#### WHAT YOU NEED TO DO
**1)** In the Nvidia roadmap text, how many GPUs per rack is Nvidia's scaling strategy eventually expected to reach?
**2)** Please say whether each statement agrees with the Nvidia roadmap text, answering yes or no and quoting the deciding words: (a) Rubin Ultra carries 1TB of memory per package. (b) The GPU family named after Richard Feynman arrives in 2027. (c) Blackwell uses half as many dies as Hopper.
**3)** From the Nvidia roadmap text, write out the passage from "To offset the" up to and including "to GPU design.".

#### PASSAGE SHOWN
• • •
Nvidia roadmap disclosures confirm Moore Law has ended; future performance gains come from architectural improvements, not density scaling.
Nvidia faces multiple interconnected challenges in accelerating AI compute growth, as Jensen Huang revealed at GTC this month while announcing not only next-generation Blackwell Ultra processors but also detailed roadmaps for upcoming platforms, including a 600kW rack scale system packing 576 GPUs and a new GPU family arriving in 2028 named after Richard Feynman. The fundamental constraint is that advancements in process technology have slowed to a crawl in recent years, leaving Nvidia with increasingly difficult knobs to turn. To compensate, Nvidia's strategy is to scale up the amount of silicon in each compute node as far as possible, expanding from today's densest systems that mesh 72 GPUs into a single compute domain using its high-speed 1.8TB/s NVLink fabric, to 144 and eventually 576 GPUs per rack.
The power requirements of this scaling strategy are staggering. Blackwell accelerators required 500 watts more power than Hopper while needing twice the die count, despite offering only about 1.25x performance when normalized to FP16 — 1,250 dense teraFLOPS versus 989 for the GH100. By 2027, Nvidia expects racks to surge to 600kW with the debut of the Rubin Ultra NVL576, which will jump from two reticle-limited dies to four while maintaining roughly 20 percent efficiency improvements from TSMC 2nm process technology. Even with these gains, as Huang stated during his press Q&A, "the practical limit for a rack is however much power you can feed it," with current datacenter capacity at "250 megawatts" and potential future limits reaching "a gigawatt per rack."
Beyond compute scaling, Nvidia is also dramatically expanding memory architecture. Rubin Ultra will jump from 288GB per package on Rubin to 1TB, roughly half coming from faster, higher capacity memory modules and the other half from doubling the amount of silicon dedicated to memory from eight modules on Blackwell and Rubin to 16 on Rubin Ultra. This enables fitting around 2 trillion parameters at FP4 into a single package, or 500 billion per individual die. HBM4e is expected to effectively double memory bandwidth over HBM3e, with bandwidth jumping from around 4TB/s per Blackwell die to around 8TB/s on Rubin Ultra.
To offset the limited gains from process improvements, Nvidia is aggressively pursuing precision reduction, dropping from 16-bit to 8-bit precision to effectively double throughput while halving memory requirements. From Hopper to Blackwell, Nvidia dropped four bits and doubled silicon while claiming a 5x floating point gain. The company continues exploring this avenue, with research being conducted on super low precision quantization as low as 1.58 bits while maintaining accuracy, though below four-bit precision, LLM inference becomes problematic with rapidly climbing perplexity scores. With Blackwell Ultra, Nvidia prioritized compute-dense workloads by nerving the chip's double precision (FP64) tensor core performance in exchange for 50 percent more 4-bit FLOPS, signaling that specialized precision optimization is becoming central to GPU design.
• • •
#### EXTRACTED MATERIAL

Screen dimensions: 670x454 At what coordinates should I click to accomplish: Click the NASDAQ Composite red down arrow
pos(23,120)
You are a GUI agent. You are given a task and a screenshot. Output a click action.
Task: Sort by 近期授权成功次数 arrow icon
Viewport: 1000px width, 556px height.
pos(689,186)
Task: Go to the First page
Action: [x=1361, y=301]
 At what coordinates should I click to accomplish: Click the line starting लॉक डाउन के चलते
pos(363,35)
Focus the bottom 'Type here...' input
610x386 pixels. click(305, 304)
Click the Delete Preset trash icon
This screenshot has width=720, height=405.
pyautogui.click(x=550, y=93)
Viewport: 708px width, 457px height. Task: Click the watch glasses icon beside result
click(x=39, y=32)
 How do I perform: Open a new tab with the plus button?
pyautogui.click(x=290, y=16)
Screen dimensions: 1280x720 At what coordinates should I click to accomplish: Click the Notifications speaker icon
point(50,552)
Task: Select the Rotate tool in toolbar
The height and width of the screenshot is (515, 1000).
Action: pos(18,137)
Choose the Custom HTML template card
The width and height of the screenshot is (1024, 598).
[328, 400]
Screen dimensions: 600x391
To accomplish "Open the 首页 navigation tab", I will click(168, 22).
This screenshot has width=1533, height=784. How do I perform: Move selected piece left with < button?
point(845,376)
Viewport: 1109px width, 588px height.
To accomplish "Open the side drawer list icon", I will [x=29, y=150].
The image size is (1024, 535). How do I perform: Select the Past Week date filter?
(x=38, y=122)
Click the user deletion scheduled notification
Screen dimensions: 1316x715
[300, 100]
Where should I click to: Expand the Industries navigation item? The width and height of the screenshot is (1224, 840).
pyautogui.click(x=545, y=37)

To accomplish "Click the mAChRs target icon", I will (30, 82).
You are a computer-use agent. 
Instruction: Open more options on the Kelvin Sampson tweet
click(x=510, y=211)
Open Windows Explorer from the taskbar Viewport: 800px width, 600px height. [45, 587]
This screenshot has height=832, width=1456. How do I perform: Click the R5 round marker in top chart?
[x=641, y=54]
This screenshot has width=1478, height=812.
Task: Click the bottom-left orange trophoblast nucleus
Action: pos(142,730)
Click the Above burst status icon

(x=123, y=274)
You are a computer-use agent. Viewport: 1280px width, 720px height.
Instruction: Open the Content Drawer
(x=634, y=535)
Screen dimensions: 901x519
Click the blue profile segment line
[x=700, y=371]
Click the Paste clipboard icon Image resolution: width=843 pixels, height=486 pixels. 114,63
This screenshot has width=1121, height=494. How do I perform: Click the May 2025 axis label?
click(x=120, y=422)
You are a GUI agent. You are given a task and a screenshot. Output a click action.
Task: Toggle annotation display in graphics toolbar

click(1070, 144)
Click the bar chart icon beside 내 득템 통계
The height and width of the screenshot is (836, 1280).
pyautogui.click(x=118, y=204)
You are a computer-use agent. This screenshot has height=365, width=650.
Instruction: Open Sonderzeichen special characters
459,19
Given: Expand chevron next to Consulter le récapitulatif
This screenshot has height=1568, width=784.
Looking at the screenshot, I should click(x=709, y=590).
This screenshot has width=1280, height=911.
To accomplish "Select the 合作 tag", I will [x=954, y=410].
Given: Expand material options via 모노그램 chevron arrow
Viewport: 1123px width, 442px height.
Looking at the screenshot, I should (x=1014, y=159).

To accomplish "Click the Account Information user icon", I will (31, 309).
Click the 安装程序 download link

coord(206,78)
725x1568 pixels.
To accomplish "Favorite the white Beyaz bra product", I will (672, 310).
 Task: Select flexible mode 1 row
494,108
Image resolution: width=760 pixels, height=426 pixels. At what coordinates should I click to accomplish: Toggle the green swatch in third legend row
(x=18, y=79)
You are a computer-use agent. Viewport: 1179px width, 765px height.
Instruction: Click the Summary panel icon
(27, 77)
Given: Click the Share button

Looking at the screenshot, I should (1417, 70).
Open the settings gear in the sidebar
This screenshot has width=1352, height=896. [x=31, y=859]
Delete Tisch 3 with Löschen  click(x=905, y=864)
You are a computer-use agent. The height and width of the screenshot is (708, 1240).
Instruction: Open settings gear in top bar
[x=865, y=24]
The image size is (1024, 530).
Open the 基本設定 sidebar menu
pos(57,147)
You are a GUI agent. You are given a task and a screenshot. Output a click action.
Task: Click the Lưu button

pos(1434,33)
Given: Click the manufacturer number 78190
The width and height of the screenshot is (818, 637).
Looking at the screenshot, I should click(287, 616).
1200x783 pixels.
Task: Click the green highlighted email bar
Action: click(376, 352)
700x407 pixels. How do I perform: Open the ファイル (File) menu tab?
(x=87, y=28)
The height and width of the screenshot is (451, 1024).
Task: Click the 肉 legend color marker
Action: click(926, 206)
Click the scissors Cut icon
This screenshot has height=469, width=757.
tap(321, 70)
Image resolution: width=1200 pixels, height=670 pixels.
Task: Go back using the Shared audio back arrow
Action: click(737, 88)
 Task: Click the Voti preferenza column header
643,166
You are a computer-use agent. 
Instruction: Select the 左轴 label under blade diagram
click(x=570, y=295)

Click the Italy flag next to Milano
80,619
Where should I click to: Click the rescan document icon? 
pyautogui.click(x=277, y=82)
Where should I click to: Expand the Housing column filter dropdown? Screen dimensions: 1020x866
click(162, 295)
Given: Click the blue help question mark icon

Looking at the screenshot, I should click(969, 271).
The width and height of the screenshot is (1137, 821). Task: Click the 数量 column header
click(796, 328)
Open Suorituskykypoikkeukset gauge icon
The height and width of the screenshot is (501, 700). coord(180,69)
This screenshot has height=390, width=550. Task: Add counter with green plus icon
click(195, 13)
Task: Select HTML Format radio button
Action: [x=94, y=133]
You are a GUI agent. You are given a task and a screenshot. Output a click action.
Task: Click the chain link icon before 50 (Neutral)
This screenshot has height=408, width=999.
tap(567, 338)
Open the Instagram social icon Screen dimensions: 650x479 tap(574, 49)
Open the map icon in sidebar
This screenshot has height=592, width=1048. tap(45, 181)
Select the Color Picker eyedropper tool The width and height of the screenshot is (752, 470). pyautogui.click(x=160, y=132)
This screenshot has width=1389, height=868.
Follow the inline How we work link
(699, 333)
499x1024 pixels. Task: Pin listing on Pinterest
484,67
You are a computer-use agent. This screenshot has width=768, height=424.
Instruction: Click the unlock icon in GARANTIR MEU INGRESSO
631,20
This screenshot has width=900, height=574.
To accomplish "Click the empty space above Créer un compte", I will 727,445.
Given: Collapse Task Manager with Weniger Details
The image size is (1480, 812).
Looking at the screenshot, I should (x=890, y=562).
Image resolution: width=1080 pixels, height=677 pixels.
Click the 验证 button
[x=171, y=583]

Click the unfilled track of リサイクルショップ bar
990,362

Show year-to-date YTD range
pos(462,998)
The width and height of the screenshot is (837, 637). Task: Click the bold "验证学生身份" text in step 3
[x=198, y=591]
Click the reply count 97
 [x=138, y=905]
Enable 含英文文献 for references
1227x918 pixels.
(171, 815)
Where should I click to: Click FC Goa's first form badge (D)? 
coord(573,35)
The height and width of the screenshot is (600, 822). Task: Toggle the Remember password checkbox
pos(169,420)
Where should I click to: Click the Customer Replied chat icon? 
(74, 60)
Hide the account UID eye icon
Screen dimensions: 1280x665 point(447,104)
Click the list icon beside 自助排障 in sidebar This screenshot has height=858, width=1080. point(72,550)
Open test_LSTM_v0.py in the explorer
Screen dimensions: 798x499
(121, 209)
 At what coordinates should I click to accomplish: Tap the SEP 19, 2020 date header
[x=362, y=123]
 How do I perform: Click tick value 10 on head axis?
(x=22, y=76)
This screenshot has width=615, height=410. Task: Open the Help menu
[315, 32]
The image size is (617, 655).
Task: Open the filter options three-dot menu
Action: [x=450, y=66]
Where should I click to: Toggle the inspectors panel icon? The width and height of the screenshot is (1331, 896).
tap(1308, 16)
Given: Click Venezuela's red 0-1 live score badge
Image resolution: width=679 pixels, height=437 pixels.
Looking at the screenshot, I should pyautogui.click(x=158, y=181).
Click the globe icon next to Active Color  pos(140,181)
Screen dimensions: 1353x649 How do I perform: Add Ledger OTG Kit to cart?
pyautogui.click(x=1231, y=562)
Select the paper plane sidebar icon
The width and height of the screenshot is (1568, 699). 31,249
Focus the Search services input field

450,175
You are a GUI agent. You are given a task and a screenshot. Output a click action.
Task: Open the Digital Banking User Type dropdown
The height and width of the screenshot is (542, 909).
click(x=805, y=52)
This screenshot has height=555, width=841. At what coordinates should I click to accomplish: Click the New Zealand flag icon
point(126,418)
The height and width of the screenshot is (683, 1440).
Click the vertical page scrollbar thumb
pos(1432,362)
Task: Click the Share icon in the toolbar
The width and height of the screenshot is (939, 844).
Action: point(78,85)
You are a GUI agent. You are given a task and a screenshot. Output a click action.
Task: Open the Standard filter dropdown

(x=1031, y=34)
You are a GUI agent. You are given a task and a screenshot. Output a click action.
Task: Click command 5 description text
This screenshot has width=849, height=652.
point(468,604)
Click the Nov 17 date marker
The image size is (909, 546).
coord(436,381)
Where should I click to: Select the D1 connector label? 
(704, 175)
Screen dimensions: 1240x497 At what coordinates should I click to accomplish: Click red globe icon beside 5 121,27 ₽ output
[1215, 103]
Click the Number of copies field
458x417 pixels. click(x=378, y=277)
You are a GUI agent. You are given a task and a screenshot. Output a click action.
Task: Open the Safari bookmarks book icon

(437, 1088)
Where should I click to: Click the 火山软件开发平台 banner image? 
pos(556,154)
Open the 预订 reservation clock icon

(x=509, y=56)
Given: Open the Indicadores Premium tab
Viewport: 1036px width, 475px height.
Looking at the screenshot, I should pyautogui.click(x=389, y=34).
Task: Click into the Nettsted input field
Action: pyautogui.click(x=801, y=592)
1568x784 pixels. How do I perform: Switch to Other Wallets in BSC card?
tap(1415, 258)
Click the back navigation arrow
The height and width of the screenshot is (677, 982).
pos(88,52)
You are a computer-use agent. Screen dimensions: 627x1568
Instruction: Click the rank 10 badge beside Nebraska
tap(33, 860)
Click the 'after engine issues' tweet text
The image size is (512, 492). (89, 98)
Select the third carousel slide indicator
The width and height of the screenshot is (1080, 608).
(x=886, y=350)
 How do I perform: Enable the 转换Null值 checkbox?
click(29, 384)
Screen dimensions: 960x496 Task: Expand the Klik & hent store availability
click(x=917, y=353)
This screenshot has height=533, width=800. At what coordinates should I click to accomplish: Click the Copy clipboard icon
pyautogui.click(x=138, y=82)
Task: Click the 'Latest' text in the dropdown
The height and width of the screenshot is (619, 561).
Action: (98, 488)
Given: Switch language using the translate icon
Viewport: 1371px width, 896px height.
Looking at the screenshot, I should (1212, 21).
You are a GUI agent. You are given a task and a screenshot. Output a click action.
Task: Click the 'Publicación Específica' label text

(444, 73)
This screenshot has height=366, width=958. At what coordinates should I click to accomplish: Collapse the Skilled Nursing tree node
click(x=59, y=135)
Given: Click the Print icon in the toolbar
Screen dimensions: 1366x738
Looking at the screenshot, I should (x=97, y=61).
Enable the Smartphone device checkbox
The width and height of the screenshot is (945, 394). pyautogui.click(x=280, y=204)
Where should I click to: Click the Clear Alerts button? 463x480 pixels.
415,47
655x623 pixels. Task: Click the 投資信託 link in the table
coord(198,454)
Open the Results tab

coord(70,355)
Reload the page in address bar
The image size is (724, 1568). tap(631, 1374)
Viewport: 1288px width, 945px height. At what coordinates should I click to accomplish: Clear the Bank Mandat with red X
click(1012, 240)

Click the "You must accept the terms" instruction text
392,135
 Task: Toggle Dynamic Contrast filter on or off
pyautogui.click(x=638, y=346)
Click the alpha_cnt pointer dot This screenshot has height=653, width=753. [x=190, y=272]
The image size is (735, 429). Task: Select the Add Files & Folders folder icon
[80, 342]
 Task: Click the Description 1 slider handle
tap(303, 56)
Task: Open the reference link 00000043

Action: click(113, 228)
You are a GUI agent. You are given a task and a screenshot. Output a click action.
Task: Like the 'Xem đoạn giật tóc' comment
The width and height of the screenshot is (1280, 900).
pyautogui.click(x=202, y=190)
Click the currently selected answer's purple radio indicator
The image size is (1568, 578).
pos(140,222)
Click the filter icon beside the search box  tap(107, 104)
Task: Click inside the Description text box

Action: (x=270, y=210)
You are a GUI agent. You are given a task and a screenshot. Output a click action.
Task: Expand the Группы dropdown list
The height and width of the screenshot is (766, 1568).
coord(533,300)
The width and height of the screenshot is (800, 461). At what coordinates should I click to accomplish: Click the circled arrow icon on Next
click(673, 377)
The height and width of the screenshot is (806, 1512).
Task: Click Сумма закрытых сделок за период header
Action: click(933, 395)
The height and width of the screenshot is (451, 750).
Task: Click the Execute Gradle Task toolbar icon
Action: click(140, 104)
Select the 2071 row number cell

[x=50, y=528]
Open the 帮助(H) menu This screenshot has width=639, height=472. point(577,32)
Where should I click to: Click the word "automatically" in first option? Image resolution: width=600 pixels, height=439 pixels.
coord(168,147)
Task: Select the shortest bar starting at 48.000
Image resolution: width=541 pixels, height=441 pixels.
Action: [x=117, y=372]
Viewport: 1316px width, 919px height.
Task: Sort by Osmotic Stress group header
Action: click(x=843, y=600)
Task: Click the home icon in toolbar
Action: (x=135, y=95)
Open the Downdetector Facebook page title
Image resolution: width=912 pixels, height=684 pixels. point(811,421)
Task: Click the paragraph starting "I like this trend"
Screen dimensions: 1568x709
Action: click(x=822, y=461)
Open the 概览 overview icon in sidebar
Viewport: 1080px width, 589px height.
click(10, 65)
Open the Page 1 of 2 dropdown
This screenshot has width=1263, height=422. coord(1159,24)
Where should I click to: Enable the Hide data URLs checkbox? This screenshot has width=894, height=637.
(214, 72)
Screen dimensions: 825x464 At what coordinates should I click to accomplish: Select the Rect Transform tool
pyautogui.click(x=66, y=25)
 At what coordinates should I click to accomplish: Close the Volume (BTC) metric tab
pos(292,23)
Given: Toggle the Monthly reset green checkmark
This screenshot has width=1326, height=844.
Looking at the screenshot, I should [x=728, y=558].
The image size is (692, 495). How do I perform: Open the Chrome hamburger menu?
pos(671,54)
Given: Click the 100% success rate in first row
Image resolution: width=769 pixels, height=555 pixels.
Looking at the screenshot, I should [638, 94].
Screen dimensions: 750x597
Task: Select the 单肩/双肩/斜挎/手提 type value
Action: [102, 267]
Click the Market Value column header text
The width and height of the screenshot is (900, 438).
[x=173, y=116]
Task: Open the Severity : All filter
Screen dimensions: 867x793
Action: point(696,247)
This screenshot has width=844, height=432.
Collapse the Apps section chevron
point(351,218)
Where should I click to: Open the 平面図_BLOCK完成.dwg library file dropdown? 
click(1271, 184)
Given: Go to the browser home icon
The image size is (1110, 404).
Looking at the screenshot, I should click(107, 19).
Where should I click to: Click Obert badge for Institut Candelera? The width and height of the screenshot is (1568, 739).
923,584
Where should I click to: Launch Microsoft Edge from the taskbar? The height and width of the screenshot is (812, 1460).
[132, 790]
• • •
#### ANSWER LIST
**1)** 576 GPUs per rack.

**2)**
(a) Yes: "Rubin Ultra will jump from 288GB per package on Rubin to 1TB"
(b) No: "a new GPU family arriving in 2028 named after Richard Feynman"
(c) No: "needing twice the die count"

**3)**
To offset the limited gains from process improvements, Nvidia is aggressively pursuing precision reduction, dropping from 16-bit to 8-bit precision to effectively double throughput while halving memory requirements. From Hopper to Blackwell, Nvidia dropped four bits and doubled silicon while claiming a 5x floating point gain. The company continues exploring this avenue, with research being conducted on super low precision quantization as low as 1.58 bits while maintaining accuracy, though below four-bit precision, LLM inference becomes problematic with rapidly climbing perplexity scores. With Blackwell Ultra, Nvidia prioritized compute-dense workloads by nerving the chip's double precision (FP64) tensor core performance in exchange for 50 percent more 4-bit FLOPS, signaling that specialized precision optimization is becoming central to GPU design.